Requirement
The lines to return are those below that contain the word "computer".

────────────────────────────────────────

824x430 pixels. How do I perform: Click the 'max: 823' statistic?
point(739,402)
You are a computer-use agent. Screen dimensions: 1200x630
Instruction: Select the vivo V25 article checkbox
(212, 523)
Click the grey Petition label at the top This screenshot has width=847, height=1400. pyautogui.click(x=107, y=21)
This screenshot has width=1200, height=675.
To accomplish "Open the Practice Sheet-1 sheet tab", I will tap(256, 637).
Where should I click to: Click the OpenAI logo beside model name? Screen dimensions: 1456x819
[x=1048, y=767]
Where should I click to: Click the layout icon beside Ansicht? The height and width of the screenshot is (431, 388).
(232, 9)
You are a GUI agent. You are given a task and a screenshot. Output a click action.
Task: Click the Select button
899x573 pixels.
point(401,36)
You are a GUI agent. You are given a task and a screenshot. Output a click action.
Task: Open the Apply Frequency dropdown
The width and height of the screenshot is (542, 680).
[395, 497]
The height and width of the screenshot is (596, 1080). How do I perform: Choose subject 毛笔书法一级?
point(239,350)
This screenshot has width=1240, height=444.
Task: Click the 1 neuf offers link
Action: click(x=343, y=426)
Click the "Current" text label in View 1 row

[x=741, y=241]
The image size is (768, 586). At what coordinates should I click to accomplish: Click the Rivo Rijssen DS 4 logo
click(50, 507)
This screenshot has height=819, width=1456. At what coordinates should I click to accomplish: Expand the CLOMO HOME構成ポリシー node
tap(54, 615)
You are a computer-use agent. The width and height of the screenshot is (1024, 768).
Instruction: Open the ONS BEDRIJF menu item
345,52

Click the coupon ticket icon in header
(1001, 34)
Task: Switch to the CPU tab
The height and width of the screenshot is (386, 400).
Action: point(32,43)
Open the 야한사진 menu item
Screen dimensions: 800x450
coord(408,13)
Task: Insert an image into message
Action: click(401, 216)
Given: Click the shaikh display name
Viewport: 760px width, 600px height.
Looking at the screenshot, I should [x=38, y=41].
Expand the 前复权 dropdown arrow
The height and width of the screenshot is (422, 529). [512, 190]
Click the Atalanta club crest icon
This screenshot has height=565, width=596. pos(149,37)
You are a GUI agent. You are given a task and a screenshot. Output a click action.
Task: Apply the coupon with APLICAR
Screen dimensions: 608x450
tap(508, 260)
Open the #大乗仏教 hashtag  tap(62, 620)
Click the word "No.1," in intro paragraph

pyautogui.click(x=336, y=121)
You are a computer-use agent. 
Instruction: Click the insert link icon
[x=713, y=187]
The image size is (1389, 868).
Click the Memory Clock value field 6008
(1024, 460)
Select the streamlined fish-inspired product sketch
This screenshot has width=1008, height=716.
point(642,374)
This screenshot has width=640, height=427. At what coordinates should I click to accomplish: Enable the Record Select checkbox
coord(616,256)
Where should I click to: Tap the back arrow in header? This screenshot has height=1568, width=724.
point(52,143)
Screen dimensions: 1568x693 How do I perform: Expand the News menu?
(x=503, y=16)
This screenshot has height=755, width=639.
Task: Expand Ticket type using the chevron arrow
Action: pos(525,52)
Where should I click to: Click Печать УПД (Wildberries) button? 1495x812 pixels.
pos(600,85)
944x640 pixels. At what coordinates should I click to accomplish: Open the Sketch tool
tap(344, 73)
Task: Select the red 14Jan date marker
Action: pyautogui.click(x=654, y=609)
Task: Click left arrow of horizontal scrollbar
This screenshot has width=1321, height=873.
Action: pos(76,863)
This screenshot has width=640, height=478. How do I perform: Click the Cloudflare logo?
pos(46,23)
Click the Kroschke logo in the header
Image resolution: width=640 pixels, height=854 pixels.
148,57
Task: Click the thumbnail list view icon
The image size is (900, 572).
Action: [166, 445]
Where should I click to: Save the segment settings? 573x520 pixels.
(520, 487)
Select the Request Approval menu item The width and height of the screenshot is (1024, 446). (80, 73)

────────────────────────────────────────

Written solution
You are a computer-use agent. Screen dimensions: 1200x630
You are a computer-use agent. The width and height of the screenshot is (1024, 768).
You are a computer-use agent. 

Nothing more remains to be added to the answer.